[Records from a data collection]
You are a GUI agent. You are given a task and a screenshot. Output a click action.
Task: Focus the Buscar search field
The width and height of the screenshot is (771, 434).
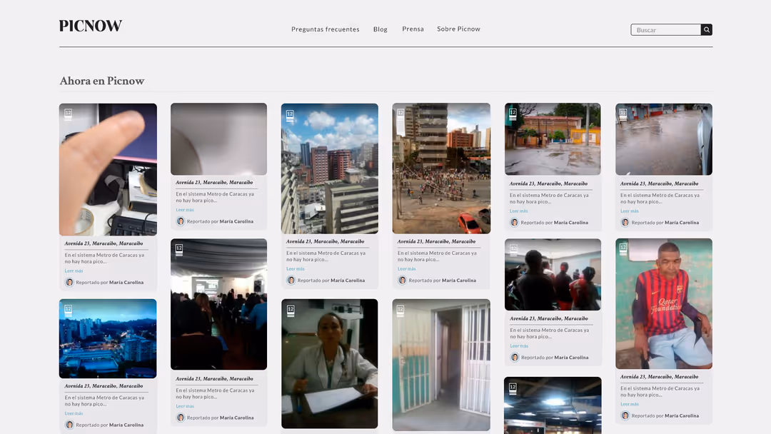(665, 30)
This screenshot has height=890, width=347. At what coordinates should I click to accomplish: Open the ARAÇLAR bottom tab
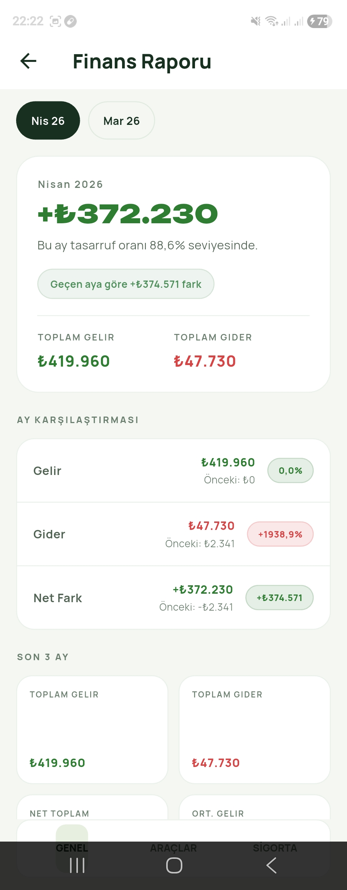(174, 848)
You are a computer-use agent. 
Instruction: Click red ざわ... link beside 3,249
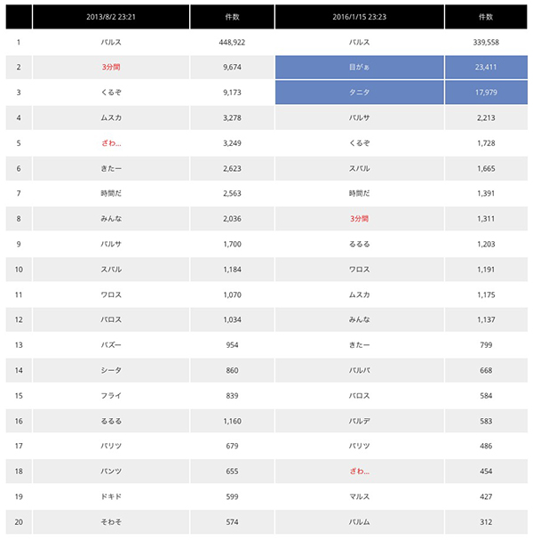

==

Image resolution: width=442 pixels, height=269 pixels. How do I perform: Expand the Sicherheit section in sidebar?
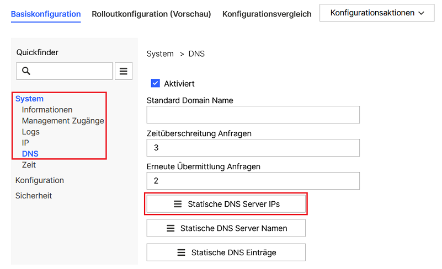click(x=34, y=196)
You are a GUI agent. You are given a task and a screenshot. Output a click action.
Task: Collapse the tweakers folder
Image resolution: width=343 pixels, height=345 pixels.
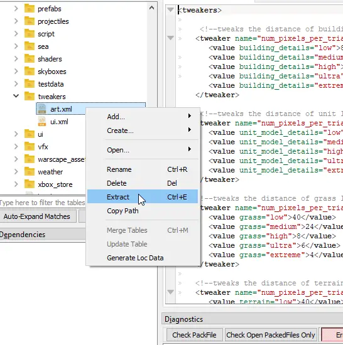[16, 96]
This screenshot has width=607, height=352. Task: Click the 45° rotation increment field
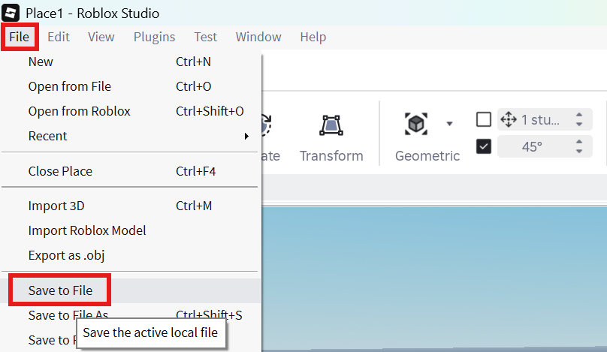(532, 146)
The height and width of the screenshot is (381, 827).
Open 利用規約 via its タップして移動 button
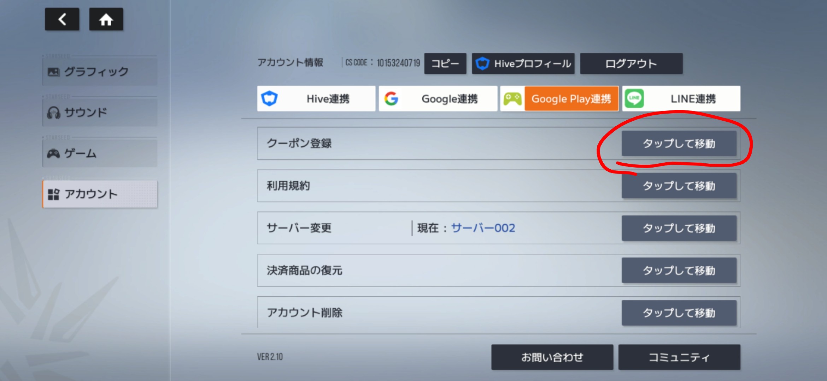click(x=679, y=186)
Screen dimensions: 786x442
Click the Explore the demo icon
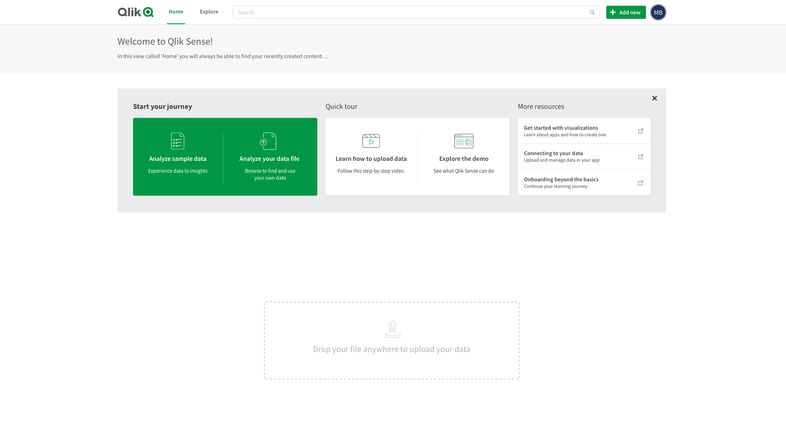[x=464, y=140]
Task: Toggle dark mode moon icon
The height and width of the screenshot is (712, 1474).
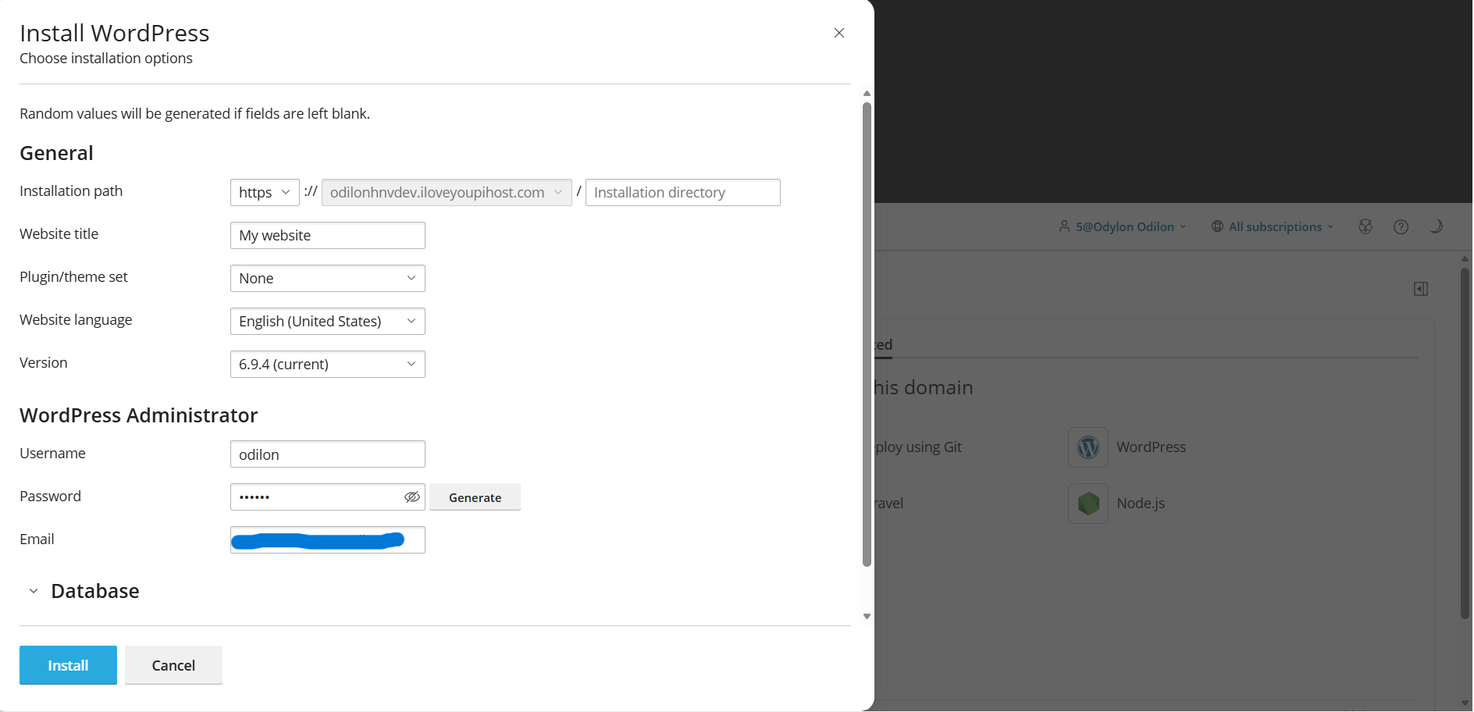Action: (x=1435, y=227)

◆ TASK DESCRIPTION ◆
Your reply should hold nothing but the lines above, from the one containing "Task: Focus the Buscar search field" to the one containing "Instruction: Click red", reproduced exactly minus the pictures.

◆ EXERCISE OUTPUT ◆
Task: Focus the Buscar search field
The width and height of the screenshot is (771, 434).
(665, 30)
This screenshot has height=890, width=347. At what coordinates should I click to accomplish: Open the ARAÇLAR bottom tab
(174, 848)
You are a computer-use agent. 
Instruction: Click red ざわ... link beside 3,249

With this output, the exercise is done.